Department of Cardiology, Osaka Medical and Pharmaceutical University, Osaka, Japan.
Department of Cardiology, Hokusetsu General Hospital, Osaka, Japan.
ESC Heart Fail. 2023 Jun;10(3):1726-1734. doi: 10.1002/ehf2.14326. Epub 2023 Feb 25.
Worsening renal function (WRF) often develops during heart failure (HF) treatment. However, prognostic implications of WRF in acute HF remain controversial, and risk stratification of WRF is challenging. Although the fibrosis-4 index (FIB-4) was initially established as a liver fibrosis marker, recent studies show that high FIB-4 is associated with venous congestion and poor prognosis in acute HF. This study aimed to evaluate whether FIB-4 could identify prognostically relevant and non-relevant WRF in patients with acute HF.

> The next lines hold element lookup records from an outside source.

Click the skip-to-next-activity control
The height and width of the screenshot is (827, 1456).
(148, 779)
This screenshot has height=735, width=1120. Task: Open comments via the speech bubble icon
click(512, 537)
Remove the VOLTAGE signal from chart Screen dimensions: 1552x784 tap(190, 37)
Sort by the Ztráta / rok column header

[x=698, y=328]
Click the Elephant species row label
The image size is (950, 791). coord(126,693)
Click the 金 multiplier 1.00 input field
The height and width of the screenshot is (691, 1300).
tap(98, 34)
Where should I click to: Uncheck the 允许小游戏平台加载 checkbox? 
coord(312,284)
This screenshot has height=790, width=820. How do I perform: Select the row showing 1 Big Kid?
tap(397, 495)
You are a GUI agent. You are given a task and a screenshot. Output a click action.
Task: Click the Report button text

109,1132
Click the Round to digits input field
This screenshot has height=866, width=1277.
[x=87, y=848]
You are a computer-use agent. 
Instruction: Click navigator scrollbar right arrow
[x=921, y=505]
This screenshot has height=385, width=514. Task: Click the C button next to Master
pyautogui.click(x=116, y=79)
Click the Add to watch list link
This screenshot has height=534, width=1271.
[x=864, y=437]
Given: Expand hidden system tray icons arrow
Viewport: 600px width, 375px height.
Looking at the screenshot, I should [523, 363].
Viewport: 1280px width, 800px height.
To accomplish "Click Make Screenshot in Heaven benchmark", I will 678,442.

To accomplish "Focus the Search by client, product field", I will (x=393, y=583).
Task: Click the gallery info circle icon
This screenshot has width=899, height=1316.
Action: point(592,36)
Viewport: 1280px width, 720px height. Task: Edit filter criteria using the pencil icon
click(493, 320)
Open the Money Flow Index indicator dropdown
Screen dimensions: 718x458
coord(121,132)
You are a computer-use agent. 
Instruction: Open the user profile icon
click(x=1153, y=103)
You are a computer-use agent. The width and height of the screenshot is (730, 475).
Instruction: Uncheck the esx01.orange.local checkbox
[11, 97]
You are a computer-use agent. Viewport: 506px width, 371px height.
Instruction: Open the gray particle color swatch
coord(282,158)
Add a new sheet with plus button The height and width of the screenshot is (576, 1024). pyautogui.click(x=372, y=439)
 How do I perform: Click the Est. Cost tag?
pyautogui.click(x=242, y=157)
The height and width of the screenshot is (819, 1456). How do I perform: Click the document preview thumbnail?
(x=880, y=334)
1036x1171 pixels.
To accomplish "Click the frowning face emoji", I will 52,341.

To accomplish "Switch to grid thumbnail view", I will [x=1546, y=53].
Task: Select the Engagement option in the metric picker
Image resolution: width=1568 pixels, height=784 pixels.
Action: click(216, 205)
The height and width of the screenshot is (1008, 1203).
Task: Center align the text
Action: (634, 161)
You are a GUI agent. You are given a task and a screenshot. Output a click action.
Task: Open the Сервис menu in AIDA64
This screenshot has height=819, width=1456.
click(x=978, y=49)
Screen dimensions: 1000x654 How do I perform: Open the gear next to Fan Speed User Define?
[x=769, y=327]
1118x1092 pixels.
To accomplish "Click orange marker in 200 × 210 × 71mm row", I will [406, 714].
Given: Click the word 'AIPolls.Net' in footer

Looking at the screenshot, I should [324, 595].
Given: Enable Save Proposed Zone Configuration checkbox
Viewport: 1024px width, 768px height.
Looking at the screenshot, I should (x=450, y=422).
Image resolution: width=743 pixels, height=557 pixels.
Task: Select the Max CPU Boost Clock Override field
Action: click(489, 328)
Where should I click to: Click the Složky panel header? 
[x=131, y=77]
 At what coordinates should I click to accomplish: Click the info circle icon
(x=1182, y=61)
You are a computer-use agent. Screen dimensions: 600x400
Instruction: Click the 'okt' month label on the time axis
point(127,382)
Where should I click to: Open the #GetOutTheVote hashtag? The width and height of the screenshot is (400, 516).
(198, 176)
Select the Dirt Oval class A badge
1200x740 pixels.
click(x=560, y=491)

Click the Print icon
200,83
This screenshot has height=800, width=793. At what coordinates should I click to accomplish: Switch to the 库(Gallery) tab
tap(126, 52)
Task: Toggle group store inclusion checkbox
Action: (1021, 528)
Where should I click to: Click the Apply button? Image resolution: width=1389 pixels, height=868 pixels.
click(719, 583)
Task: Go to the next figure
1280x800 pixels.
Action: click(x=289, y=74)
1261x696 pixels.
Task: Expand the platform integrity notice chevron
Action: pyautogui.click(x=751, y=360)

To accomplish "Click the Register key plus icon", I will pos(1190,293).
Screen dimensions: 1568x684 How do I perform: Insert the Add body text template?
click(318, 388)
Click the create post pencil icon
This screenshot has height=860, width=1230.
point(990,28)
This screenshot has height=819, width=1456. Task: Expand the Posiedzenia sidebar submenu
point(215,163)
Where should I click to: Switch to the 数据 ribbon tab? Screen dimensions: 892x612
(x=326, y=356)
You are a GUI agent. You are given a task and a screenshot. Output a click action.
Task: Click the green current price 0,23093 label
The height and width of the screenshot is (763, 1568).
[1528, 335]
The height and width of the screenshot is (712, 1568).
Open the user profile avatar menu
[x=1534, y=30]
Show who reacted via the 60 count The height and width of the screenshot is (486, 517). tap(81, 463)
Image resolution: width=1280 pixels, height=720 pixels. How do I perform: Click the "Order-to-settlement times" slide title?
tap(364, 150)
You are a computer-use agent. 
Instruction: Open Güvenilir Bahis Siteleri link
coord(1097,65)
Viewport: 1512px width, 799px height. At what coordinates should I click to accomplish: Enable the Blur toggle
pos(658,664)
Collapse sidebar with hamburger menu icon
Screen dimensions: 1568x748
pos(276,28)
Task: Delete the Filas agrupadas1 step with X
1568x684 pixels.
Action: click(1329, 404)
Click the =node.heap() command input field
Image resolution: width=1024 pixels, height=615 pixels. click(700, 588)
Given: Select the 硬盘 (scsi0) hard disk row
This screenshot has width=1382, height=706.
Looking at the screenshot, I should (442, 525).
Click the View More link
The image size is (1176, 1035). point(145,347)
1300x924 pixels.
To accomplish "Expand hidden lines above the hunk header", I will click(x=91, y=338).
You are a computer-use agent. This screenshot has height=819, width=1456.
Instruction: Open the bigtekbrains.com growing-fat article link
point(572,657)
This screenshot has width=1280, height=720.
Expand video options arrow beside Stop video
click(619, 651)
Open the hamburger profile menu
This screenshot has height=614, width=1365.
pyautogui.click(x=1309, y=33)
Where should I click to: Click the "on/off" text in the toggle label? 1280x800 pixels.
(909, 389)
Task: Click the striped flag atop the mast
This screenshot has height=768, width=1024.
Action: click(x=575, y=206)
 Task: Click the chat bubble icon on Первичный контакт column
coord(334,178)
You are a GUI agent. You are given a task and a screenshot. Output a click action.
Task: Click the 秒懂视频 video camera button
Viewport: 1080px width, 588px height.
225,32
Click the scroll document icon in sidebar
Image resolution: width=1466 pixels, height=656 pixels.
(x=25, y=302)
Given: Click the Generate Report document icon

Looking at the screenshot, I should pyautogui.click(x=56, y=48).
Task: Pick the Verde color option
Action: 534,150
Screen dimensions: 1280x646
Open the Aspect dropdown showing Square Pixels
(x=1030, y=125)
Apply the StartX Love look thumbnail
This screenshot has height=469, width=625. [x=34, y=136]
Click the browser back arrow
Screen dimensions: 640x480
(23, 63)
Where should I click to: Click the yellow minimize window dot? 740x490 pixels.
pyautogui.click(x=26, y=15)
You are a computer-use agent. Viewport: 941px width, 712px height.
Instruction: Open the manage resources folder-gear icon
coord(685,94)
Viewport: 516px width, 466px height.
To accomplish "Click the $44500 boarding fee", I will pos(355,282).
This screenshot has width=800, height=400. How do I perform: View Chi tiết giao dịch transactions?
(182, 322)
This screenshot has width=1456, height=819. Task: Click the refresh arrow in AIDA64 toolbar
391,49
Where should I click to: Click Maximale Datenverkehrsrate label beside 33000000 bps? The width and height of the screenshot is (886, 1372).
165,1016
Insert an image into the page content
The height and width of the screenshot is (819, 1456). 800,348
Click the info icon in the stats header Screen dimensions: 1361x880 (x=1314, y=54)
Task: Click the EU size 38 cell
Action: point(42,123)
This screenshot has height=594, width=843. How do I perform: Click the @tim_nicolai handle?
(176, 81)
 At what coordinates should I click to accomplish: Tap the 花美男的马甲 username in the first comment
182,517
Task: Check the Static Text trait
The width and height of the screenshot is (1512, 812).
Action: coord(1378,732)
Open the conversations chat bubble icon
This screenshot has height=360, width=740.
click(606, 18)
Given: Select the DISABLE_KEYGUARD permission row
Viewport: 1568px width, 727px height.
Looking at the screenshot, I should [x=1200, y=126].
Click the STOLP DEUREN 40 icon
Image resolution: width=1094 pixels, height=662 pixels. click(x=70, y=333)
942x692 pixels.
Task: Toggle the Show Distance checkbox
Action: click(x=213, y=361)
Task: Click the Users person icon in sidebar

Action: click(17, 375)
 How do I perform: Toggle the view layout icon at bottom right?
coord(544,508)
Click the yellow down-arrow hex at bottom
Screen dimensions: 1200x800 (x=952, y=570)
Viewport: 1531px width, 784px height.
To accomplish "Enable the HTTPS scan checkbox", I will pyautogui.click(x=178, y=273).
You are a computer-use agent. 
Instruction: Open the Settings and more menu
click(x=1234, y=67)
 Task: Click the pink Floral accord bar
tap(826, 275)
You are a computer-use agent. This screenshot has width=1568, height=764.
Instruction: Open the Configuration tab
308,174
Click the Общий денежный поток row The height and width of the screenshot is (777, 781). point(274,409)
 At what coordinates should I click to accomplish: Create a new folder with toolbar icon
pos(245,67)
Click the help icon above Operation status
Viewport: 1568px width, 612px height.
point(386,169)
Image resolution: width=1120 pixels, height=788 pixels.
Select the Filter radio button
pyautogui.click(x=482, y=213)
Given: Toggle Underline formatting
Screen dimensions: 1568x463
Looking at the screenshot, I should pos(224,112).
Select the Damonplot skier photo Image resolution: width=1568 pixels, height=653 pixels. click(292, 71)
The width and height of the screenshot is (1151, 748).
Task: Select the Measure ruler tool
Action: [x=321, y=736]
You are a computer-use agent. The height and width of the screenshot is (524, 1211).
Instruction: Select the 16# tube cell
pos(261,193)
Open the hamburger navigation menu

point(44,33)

We retrospectively analysed data from a single-centre registry on acute HF at our university hospital between January 2015 and June 2021. This study included patients with acute HF aged ≥20 years who were immediately hospitalized and had brain natriuretic peptide levels ≥100 pg/mL at admission. WRF was defined as increases of ≥0.3 mg/dL and >25% in serum creatinine level from admission to discharge. FIB-4 scores were calculated before discharge. The primary endpoint was all-cause mortality within 1 year of discharge. Based on the presence of WRF and whether FIB-4 scores were above the median, patients were stratified into four groups: no WRF and lower FIB-4 scores, no WRF and higher FIB-4 scores, WRF and lower FIB-4 scores, and WRF and higher FIB-4 scores. The patients were followed up via clinical visits or telephone interviews. Clinical outcomes were collected from the electronic medical records.
Of the 969 patients hospitalized for acute HF (76 ± 11 years, 59% men), 118 patients (12%) had WRF at discharge. The median (interquartile range) FIB-4 score at discharge was 2.36 (1.55-3.25). The primary endpoint occurred in 136 patients (14.0%). The 1 year mortality rates were 10.5% in the no WRF and lower FIB-4 scores (≤2.36) group (n = 428), 16.1% in the no WRF and higher FIB-4 scores (>2.36) group (n = 423), 12.5% in the WRF and lower FIB-4 scores group (n = 56), and 25.8% in the WRF and higher FIB-4 scores group (n = 62) (P = 0.005). Kaplan-Meier analysis demonstrated higher all-cause mortality in the WRF and higher FIB-4 group (log-rank P = 0.003). In the Cox regression analysis, only the WRF and higher FIB-4 scores group was associated with an increased risk of mortality compared with the no WRF and lower FIB-4 scores group (hazard ratio = 2.11, 95% confidence interval: 1.07-4.18, P = 0.032), despite adjusting for other confounding factors.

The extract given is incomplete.